Questa singolare e curiosa battuta appartiene al celeberrimo attore, regista e sceneggiatore cinematografico statunitense George Orson Welles (1915-1985) che, attraverso una trasmissione radiofonica popolare, il 30/10/1938 (aveva allora solo ventitré anni) suscitò un clamoroso ed incredibile panico tra gli ascoltatori americani facendo credere loro che fossero stati attaccati dai marziani.

Leggendo ed interpretando con accenti drammatici il romanzo: “La guerra dei mondi” di George Herbert Wells (quasi suo omonimo) divenne così noto al grande pubblico e da quella vicenda trasse la possibilità di sviluppare anche nel cinema il suo impareggiabile talento. Rimasto orfano di entrambi i genitori già all’età di quindici anni, Orson Welles comprese fin da subito quale sarebbe stata la sua vocazione, ovvero ciò a cui era stato chiamato: il cinema. “Sono solo un poveraccio che cerca di fare del cinema” soleva dire molto umilmente. La capacità di sorprendere intelligentemente attraverso la maestria delle interpretazioni, la genialità dei rimandi letterari (Shakespeare in particolare, al quale dedicò opere memorabili come Otello e Falstaff), il fine senso dell’umorismo che lo contraddistinse hanno fatto sì che nel 2002 la British Film Institute lo proclamasse come il più grande regista della storia del cinema. Soprattutto con il capolavoro: “Citizen Kane” (1940), conosciuto in italiano con il titolo: “Quarto potere”, Welles ottenne un clamoroso e meritato successo, tanto da far considerare la pellicola cinematografica come il più bel film di tutti i tempi. 

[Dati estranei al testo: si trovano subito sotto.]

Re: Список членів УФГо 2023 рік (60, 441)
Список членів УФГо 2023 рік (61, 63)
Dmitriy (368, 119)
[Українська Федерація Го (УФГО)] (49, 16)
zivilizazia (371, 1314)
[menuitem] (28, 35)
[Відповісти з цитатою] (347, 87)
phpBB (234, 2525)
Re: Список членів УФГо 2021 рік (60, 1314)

“Lo scopo del film – affermava Orson Welles- risiede nel proporre un problema piuttosto che risolverlo”. 

La critica che lo sceneggiatore, regista ed attore principale del film (lo stesso Orson Welles veste i panni di Charles Foster Kane )propone è quella del potere e dei mezzi che si pongono per raggiungerlo. Il cittadino di successo Kane, divenuto magnate della carta stampata ed industriale ricchissimo, ci mostra con intensità drammatica e poetica l’incapacità di stabilire relazioni umane importanti quando, per ottenere la fama ed il prestigio economico, perfino ad un ragazzino vengono sottratte le gioie familiari e la possibilità di giocare e fantasticare. 

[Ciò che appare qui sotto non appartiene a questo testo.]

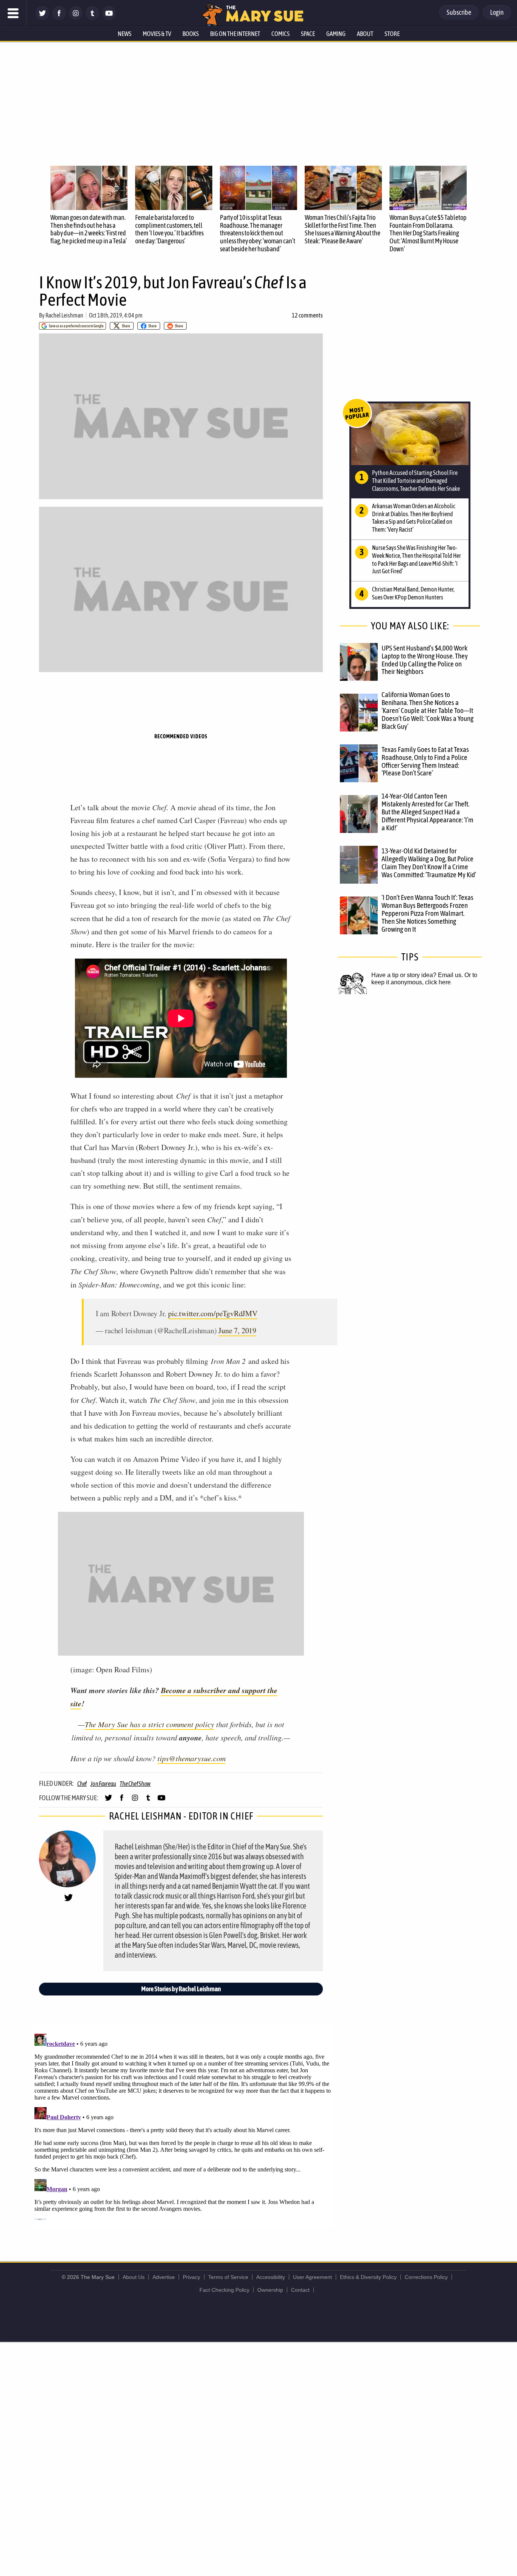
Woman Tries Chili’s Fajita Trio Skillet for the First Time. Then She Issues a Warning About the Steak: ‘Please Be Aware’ (342, 229)
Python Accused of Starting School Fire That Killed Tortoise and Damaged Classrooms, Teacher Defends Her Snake (416, 480)
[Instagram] (76, 18)
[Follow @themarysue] (42, 18)
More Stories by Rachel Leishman (181, 1989)
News (124, 33)
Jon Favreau (103, 1784)
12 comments (307, 315)
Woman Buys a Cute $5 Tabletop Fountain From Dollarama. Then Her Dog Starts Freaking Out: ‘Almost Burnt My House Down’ (428, 233)
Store (392, 33)
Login (497, 12)
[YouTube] (109, 18)
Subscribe (459, 12)
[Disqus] (182, 2125)
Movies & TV (157, 33)
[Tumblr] (92, 18)
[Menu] (13, 13)
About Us (134, 2277)
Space (308, 33)
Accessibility (270, 2277)
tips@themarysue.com (191, 1758)
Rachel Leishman (64, 315)
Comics (280, 33)
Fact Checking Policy (224, 2290)
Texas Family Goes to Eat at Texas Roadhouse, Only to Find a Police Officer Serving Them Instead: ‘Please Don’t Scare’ (425, 761)
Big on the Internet (235, 33)
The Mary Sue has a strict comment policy (149, 1724)
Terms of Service (228, 2277)
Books (190, 33)
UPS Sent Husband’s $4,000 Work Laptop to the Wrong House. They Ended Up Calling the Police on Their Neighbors (425, 660)
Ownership (270, 2290)
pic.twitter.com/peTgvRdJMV (212, 1313)
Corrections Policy (426, 2277)
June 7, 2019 (237, 1330)
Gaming (336, 33)
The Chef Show (135, 1784)
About (365, 33)
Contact (300, 2290)
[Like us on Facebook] (59, 18)
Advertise (164, 2277)
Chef (82, 1784)
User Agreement (312, 2277)
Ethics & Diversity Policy (368, 2277)
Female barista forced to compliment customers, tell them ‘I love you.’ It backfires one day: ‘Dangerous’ (169, 229)
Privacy (191, 2277)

L’accumulare di cose, di denaro, di donne fa trasparire il deserto spirituale interiore dell’uomo di successo e rimanda ad un qualcosa di più (il bisogno trascendente) che nessun bene materiale può colmare. 

Questo film ci stimola quindi a pensare ed a rivedere lo scopo della nostra vita. Cos’è che può riempire il cuore dell’uomo? Alla fine della sera di quale “tesoro” dovremo render conto ? 

Impariamo sorridendo, sempre confidando nella misericordia di Dio onnipotente, della illusorietà di ogni successo o potere mondano. 

“Quarto potere” ci pone dinanzi ad una grande paradossale constatazione: “Non c’è nulla che rechi il fallimento come il successo”.
Fabio Trevisan, Vice-Presidente di Fede & Cultura

1 commento:

Anonimo ha detto...

mah, non mi convince questa lettura.
Secondo me è una critica alla società multimediale e quindi dovrebbe essere un severo monito a chi si affida ciecamente al demagogo plutocratico televisivo di turno.
"Non c'è nulla che porti voti come la televisione."